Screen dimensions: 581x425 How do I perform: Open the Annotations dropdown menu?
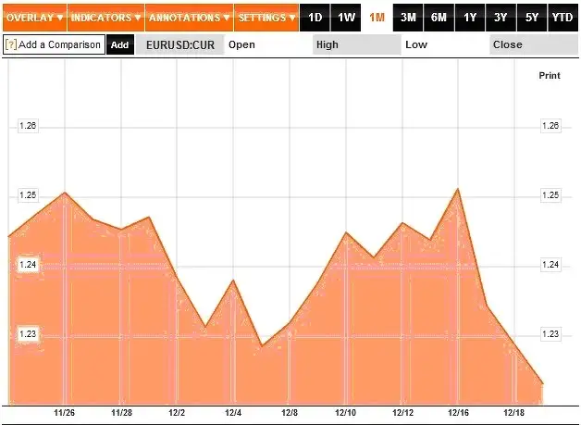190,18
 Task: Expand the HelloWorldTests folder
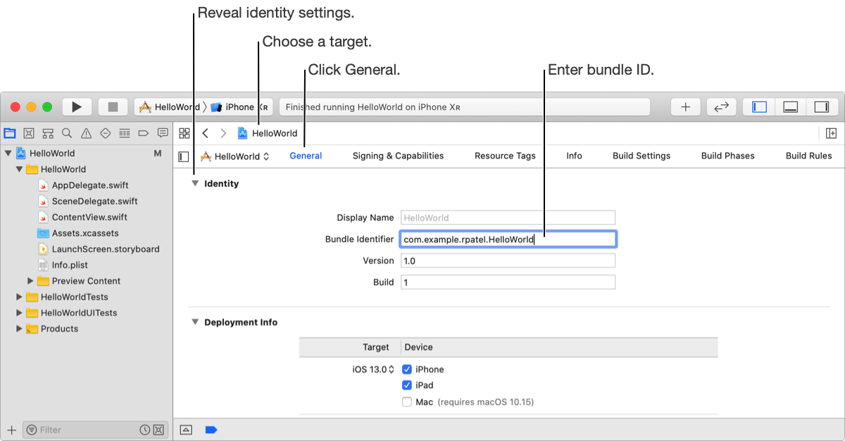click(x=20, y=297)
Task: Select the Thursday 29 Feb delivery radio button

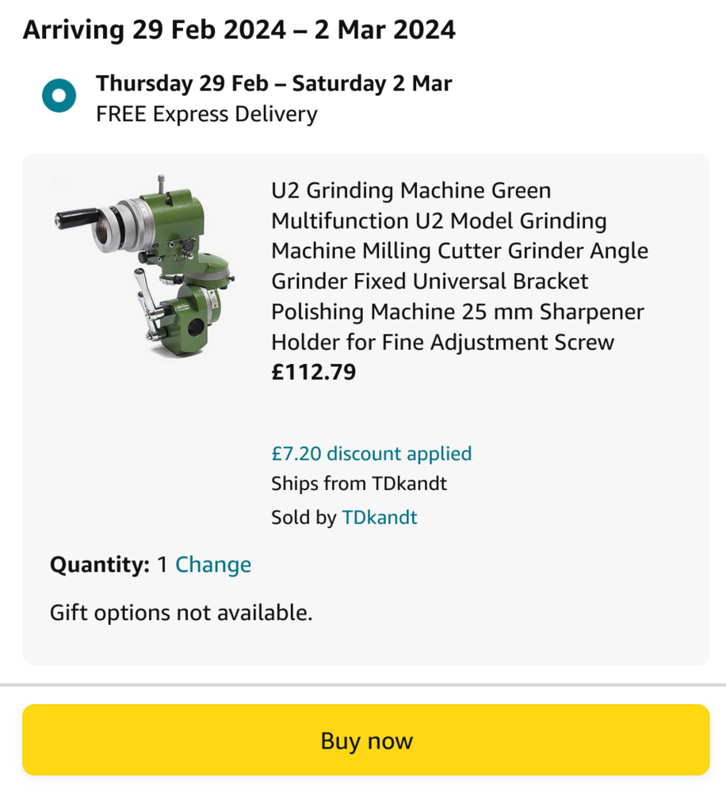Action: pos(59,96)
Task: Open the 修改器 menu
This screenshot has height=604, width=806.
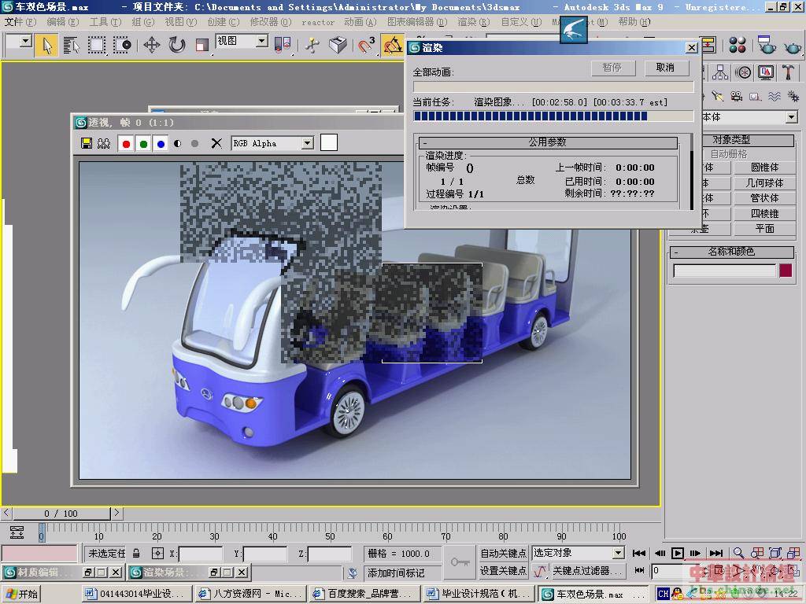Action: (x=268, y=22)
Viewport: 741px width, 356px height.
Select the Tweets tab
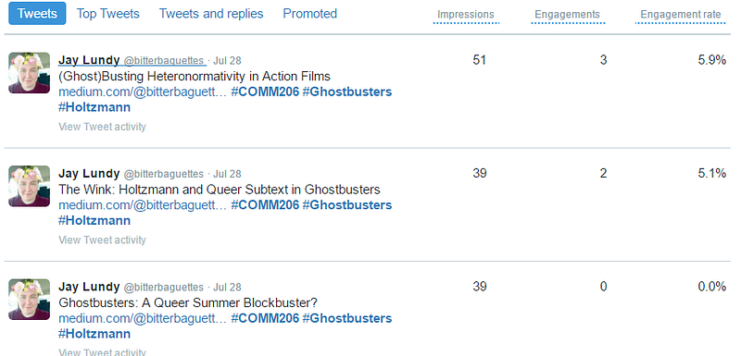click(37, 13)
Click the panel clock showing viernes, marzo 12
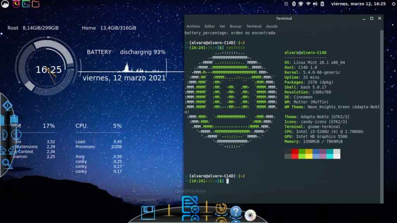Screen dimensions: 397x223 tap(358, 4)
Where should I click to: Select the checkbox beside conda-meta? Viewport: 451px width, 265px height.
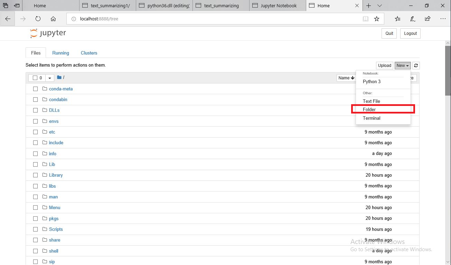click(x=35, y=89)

CHALLENGE:
Rewrite the entries starting at the line that contains "Viewport: 741px width, 356px height." and ending with the last entry, replacing "Tweets" with "Replies" and keeping everything else the same. Omit the pictures from your answer.

SOLVED PROBLEM:
Viewport: 741px width, 356px height.
Select the Replies tab
click(37, 13)
Click the panel clock showing viernes, marzo 12
Screen dimensions: 397x223 tap(358, 4)
Where should I click to: Select the checkbox beside conda-meta? Viewport: 451px width, 265px height.
click(x=35, y=89)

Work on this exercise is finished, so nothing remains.